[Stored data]
>>>>
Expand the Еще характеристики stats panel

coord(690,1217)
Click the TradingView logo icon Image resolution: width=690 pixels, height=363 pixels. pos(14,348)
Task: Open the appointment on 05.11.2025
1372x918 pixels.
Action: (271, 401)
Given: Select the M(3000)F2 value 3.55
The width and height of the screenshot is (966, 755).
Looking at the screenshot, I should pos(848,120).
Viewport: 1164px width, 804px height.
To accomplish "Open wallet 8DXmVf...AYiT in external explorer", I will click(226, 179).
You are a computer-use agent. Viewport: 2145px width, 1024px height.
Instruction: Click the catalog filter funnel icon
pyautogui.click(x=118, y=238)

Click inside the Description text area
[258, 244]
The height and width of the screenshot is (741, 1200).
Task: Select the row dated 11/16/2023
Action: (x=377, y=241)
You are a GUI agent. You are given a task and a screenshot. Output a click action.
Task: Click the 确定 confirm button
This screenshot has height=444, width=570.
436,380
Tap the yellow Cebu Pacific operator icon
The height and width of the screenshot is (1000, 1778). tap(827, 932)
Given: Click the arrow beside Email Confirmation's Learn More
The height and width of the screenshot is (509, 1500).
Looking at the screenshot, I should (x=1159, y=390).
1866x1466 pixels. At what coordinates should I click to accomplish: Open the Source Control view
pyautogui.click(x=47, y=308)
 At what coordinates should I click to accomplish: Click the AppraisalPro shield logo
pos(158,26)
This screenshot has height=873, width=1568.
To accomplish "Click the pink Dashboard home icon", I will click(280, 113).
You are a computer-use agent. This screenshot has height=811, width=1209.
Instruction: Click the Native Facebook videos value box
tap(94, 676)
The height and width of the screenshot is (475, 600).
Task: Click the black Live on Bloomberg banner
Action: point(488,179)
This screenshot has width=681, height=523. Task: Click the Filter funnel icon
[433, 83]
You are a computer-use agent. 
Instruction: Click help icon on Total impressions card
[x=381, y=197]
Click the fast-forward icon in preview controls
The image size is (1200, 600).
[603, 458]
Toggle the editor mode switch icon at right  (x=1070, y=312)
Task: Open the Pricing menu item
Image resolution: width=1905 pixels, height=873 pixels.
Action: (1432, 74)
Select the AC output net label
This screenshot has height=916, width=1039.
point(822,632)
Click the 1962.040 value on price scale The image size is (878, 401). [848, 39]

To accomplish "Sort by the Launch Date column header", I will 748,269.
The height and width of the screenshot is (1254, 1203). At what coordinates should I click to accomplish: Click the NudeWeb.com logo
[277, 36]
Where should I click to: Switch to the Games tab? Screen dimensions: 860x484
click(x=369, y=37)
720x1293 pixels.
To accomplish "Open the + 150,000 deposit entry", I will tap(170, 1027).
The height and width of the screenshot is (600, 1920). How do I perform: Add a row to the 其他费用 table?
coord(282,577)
<<<<
Make an exact copy of the data above.

__Solution__
Expand the Еще характеристики stats panel

coord(690,1217)
Click the TradingView logo icon Image resolution: width=690 pixels, height=363 pixels. pos(14,348)
Task: Open the appointment on 05.11.2025
1372x918 pixels.
Action: (271, 401)
Given: Select the M(3000)F2 value 3.55
The width and height of the screenshot is (966, 755).
Looking at the screenshot, I should pos(848,120).
Viewport: 1164px width, 804px height.
To accomplish "Open wallet 8DXmVf...AYiT in external explorer", I will click(226, 179).
You are a computer-use agent. Viewport: 2145px width, 1024px height.
Instruction: Click the catalog filter funnel icon
pyautogui.click(x=118, y=238)

Click inside the Description text area
[258, 244]
The height and width of the screenshot is (741, 1200).
Task: Select the row dated 11/16/2023
Action: (x=377, y=241)
You are a GUI agent. You are given a task and a screenshot. Output a click action.
Task: Click the 确定 confirm button
This screenshot has height=444, width=570.
436,380
Tap the yellow Cebu Pacific operator icon
The height and width of the screenshot is (1000, 1778). tap(827, 932)
Given: Click the arrow beside Email Confirmation's Learn More
The height and width of the screenshot is (509, 1500).
Looking at the screenshot, I should (x=1159, y=390).
1866x1466 pixels. At what coordinates should I click to accomplish: Open the Source Control view
pyautogui.click(x=47, y=308)
 At what coordinates should I click to accomplish: Click the AppraisalPro shield logo
pos(158,26)
This screenshot has height=873, width=1568.
To accomplish "Click the pink Dashboard home icon", I will click(280, 113).
You are a computer-use agent. This screenshot has height=811, width=1209.
Instruction: Click the Native Facebook videos value box
tap(94, 676)
The height and width of the screenshot is (475, 600).
Task: Click the black Live on Bloomberg banner
Action: point(488,179)
This screenshot has width=681, height=523. Task: Click the Filter funnel icon
[433, 83]
You are a computer-use agent. 
Instruction: Click help icon on Total impressions card
[x=381, y=197]
Click the fast-forward icon in preview controls
The image size is (1200, 600).
[603, 458]
Toggle the editor mode switch icon at right  (x=1070, y=312)
Task: Open the Pricing menu item
Image resolution: width=1905 pixels, height=873 pixels.
Action: (1432, 74)
Select the AC output net label
This screenshot has height=916, width=1039.
point(822,632)
Click the 1962.040 value on price scale The image size is (878, 401). [848, 39]

To accomplish "Sort by the Launch Date column header", I will 748,269.
The height and width of the screenshot is (1254, 1203). At what coordinates should I click to accomplish: Click the NudeWeb.com logo
[277, 36]
Where should I click to: Switch to the Games tab? Screen dimensions: 860x484
click(x=369, y=37)
720x1293 pixels.
To accomplish "Open the + 150,000 deposit entry", I will tap(170, 1027).
The height and width of the screenshot is (600, 1920). How do I perform: Add a row to the 其他费用 table?
coord(282,577)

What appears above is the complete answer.